雌激素受体2对前列腺癌细胞系PC-3M增殖的影响

目的： 构建带有人雌激素受体2（ESR2）全长cDNA的重组质粒pcDNA3.1-hERβ，转染人前列腺癌PC-3M细胞株，观察ESR2对细胞增殖能力的影响。 方法：RT-PCR方法从人正常卵巢组织中获取ESR2全长cDNA，利用基因重组技术与真核表达载体pcDNA3.1连接，构建重组质粒pcDNA3.1-hERβ；瞬时转染前列腺癌PC-3M细胞株，应用细胞计数、MTT法及流式细胞术检测细胞增殖能力的改变；半定量RT-PCR法及Western blotting法分别检测增殖相关基因cyclinD1和 P21Cip1 mRNA及蛋白表达。 结果：DNA测序结果显示扩增的ESR2序列与GenBank（NM_001437）所公布的序列完全一致。重组质粒pcDNA3.1-hERβ瞬时转染人PC-3M细胞48 h后，与质粒对照组相比：RT-PCR法及Western blotting法显示，ESR2基因在mRNA水平和蛋白水平的表达均明显增加；细胞计数及MTT结果发现，细胞数目减少，细胞增殖活性下降（P<0.01）；流式细胞实验显示，G0/G1期细胞比例增加（P<0.05），S期及G2/M期细胞比例减少（P<0.05）；RT-PCR及Western blotting结果还发现cyclinD1的表达减弱，而P21Cip1的表达增强。 结论：成功构建pcDNA3.1-hERβ重组质粒；带有ESR2全长基因的重组质粒转染PC-3M细胞后，细胞的增殖活性受到抑制；RSR2可能通过影响细胞增殖相关基因cyclinD1和 P21Cip1的表达抑制细胞的增殖。

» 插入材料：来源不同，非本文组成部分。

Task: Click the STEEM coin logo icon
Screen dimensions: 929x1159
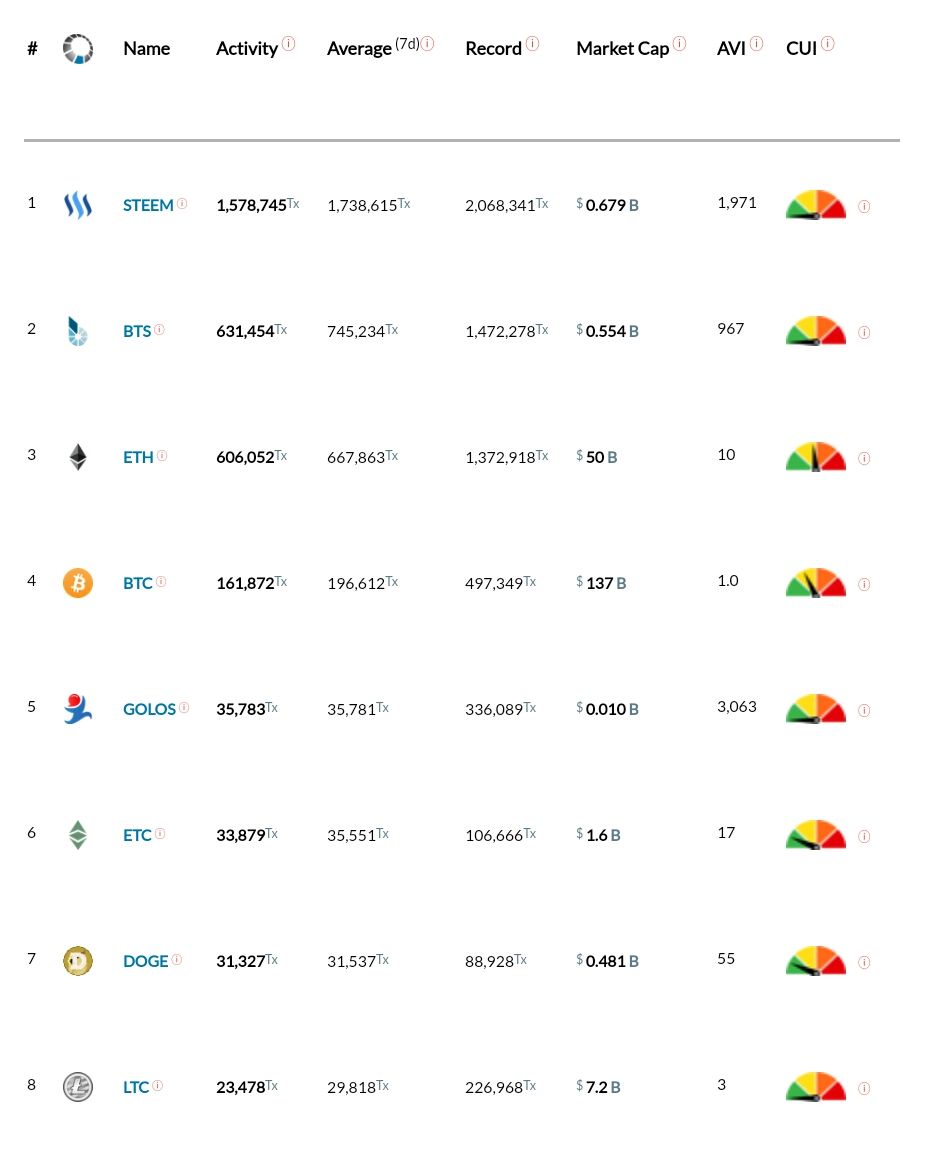Action: tap(78, 205)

Effect of estrogen receptor 2 on the cell proliferation in prostate cancer cell line PC-3M

AIM: To construct the recombination plasmid pcDNA3.1-hERβ with the human estrogen receptor 2 (ESR2) full length cDNA and transfect it into hormone-independent prostate cancer PC-3M cell line, and to study the effects of ESR2 on proliferation in transfected cells. METHODS: The complete cDNA of ESR2 was obtained from human ovary tissue by RT-PCR technique and cloned into eukaryotic expression vector pcDNA3.1 by using gene recombination technique to construct the pcDNA3.1-hERβ recombination plasmid. The plasmid was detected by endonuclease digestion and DNA sequencing and was transfected into PC-3M cells. MTT and FCAS assay were used to test the effects of ESR2 on the ability of proliferation in PC-3M cells. RT-PCR and Western blotting were used to detect the expressions of cyclinD1 and P21Cip1. RESULTS: The results of sequencing and endonuclease digestion demonstrated that the construction of pcDNA3.1-hERβ recombination plasmid was successful. The sequence analysis suggested that the ESR2 sequence detected by PCR was identical to that published in GenBank, and the product of endonuclease was as long as the complete human ESR2 gene. 48 h after transfected the pcDNA3.1-hERβ into PC-3M cells, the expression of ESR2 mRNA and protein levels increased significantly detected by RT-PCR and Western blotting. Compared to the cells transfected with vector as control, the PC-3M cells transfected with pcDNA3.1-hERβ showed that cell population decreased and proliferation activity degraded. FCAS showed that the cells in G0/G1 stage increased and in S stage or G2/M stage decreased. RT-PCR and Western blotting showed that the expression of cyclinD1 gene reduced and expression of P21Cip1 increased. CONCLUSION: The recombination of plasmid pcDNA3.1-hERβ is constructed and transfected into the PC-3M cells successfully. The activity of cell proliferation is inhibited after pcDNA3 transfection.1-hERβ. It is possible that ESR2 inhibits cell proliferation by the expression of proliferation related genes cyclinD1 and P21Cip1.